Overall, the Disney-era trilogy did a lot of things right, perhaps in no more important way than by restoring the feel of George Lucas’ original trilogy. Like “Force Awakens” and “Last Jedi,” “Rise of Skywalker” captures a sense of gritty outer space fantasy and fun that the plastic prequel films from the early 2000s could never achieve. But in the same way “Force Awakens” was really a soft reboot of 1977’s “A New Hope,” key elements of “Rise of Skywalker” ultimately feel like a mirror of 1983’s “Return of the Jedi,” and the final trilogy feels a little too dependent where it could have stood on its own.

Writing as a lifelong “Star Wars” fan, for most audiences, the cracks won’t be a problem; “Star Wars: The Rise of Skywalker” is a lot of fun, a genuine achievement and a great way to spend a couple of hours at the theater.

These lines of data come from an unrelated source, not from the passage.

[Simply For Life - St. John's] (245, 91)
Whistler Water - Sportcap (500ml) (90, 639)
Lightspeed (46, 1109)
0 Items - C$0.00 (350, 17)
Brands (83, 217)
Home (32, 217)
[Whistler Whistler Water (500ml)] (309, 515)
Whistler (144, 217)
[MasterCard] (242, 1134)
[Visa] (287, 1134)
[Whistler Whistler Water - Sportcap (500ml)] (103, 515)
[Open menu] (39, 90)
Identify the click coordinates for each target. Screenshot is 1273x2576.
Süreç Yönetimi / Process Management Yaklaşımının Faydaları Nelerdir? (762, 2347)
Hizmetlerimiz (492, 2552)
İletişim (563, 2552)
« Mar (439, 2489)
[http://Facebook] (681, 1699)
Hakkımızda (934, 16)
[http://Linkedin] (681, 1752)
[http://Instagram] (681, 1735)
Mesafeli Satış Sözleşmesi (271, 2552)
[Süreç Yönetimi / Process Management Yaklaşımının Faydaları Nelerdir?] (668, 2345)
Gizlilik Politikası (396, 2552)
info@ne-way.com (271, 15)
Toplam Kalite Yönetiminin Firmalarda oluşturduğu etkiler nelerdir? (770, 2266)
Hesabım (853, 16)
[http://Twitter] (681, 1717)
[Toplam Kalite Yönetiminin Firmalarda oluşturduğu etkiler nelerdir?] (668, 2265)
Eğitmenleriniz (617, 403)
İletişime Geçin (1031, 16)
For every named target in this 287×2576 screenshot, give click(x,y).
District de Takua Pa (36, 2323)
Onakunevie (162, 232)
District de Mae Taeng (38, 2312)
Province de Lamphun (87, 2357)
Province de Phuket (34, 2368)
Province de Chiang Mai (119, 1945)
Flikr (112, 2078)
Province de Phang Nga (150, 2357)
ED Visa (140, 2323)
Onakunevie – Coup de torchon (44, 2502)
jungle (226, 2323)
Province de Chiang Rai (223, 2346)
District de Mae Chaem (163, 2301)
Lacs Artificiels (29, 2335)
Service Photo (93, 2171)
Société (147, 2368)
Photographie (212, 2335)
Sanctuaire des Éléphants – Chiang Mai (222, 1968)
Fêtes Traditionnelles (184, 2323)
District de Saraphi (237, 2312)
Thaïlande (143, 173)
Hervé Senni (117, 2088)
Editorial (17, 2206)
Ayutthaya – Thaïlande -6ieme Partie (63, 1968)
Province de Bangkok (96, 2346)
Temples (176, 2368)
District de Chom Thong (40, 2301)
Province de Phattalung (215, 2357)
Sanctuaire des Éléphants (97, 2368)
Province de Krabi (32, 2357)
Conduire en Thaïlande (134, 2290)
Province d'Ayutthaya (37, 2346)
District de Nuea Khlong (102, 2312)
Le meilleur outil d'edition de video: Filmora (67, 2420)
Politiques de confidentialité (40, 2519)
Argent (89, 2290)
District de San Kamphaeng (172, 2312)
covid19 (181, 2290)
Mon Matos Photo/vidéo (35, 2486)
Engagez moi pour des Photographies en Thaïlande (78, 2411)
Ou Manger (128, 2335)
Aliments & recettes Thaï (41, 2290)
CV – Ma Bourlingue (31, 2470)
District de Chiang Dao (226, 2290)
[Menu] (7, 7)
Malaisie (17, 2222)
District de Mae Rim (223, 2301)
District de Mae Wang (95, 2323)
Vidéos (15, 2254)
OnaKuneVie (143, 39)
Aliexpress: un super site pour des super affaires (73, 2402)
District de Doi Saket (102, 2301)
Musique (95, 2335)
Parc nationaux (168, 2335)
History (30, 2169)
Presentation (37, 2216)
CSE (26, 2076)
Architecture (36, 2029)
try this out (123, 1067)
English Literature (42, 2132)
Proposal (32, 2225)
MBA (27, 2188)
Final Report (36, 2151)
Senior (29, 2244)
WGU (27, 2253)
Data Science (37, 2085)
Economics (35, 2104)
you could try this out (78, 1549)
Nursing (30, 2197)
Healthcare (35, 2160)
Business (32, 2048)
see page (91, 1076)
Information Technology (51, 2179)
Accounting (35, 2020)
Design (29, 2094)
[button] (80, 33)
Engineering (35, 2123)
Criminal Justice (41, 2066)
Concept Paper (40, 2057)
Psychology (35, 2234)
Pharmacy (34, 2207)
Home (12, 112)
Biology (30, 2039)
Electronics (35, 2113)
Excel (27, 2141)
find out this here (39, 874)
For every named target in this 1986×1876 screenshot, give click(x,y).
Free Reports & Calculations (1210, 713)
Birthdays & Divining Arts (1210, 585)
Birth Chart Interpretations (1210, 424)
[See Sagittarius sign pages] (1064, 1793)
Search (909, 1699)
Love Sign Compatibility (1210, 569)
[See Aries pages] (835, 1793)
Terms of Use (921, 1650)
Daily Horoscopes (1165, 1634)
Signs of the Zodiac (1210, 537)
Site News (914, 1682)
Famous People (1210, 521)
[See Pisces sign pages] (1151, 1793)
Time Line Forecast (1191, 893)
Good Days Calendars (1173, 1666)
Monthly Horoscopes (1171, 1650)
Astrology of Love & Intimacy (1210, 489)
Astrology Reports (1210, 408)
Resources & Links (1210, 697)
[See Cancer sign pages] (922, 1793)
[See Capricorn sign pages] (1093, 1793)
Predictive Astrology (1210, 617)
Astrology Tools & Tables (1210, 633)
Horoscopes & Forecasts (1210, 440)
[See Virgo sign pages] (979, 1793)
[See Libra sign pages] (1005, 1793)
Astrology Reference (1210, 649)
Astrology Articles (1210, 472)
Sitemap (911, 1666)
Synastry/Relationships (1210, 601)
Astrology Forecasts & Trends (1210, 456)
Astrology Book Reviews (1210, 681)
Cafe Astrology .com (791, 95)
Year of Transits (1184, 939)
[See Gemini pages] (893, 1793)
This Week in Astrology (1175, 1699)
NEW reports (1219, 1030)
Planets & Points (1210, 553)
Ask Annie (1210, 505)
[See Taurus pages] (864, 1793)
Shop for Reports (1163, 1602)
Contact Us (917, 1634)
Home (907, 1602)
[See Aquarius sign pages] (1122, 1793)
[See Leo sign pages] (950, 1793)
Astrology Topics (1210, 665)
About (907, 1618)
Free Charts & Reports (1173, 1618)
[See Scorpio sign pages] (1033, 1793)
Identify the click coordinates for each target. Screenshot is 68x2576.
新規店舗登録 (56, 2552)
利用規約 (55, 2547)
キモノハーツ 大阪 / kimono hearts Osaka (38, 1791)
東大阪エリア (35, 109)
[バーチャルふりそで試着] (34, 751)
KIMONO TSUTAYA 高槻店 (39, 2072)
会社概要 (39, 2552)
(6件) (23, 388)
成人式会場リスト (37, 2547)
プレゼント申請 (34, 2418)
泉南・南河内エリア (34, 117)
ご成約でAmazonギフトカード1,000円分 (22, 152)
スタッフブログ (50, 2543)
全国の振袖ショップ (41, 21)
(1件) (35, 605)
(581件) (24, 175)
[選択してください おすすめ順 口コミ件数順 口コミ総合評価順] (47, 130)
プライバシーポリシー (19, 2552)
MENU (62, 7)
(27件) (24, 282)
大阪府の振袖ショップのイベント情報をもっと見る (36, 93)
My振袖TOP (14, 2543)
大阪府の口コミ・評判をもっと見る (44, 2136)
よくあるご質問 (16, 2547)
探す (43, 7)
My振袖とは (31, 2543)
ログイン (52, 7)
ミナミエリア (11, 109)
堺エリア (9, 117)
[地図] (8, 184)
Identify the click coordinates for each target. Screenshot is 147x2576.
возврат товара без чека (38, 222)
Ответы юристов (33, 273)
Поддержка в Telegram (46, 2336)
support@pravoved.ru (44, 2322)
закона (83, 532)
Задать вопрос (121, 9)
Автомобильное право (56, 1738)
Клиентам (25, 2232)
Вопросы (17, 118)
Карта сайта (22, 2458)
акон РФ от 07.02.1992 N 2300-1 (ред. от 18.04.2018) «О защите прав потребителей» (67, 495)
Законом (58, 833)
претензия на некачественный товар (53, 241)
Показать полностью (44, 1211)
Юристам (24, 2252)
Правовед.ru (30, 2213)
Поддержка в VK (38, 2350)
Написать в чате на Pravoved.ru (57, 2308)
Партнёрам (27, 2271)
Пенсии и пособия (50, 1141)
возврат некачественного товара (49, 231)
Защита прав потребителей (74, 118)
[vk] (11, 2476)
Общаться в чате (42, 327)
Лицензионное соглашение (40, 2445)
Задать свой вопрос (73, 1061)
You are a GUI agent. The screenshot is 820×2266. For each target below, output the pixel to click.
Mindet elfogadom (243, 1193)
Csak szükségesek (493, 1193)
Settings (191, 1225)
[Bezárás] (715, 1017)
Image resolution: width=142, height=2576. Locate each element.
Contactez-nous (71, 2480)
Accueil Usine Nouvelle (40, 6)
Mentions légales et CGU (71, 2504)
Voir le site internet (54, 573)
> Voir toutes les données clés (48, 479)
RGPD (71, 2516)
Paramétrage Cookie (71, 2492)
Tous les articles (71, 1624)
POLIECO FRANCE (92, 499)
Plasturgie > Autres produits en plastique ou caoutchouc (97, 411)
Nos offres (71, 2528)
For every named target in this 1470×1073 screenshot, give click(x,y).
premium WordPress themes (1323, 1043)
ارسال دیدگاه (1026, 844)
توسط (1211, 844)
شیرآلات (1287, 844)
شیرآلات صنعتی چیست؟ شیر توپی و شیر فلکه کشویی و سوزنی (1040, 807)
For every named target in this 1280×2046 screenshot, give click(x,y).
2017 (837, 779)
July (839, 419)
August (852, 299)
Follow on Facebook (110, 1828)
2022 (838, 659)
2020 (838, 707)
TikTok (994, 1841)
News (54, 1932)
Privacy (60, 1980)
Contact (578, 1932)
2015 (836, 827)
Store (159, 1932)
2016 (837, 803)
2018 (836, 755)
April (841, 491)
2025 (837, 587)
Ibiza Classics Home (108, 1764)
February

There’s certainly nothing wrong with a kick of nostalgia from time to time, and it’s always nice to take a trip to a galaxy far, far away. But once the stardust settles, we’ll probably still admit that the original trilogy is just never going to be matched.

Rating explained: “The Rise of Skywalker” is rated PG-13 for considerable sci-fi action violence and some frightening imagery that could be too intense for younger “Star Wars” fans.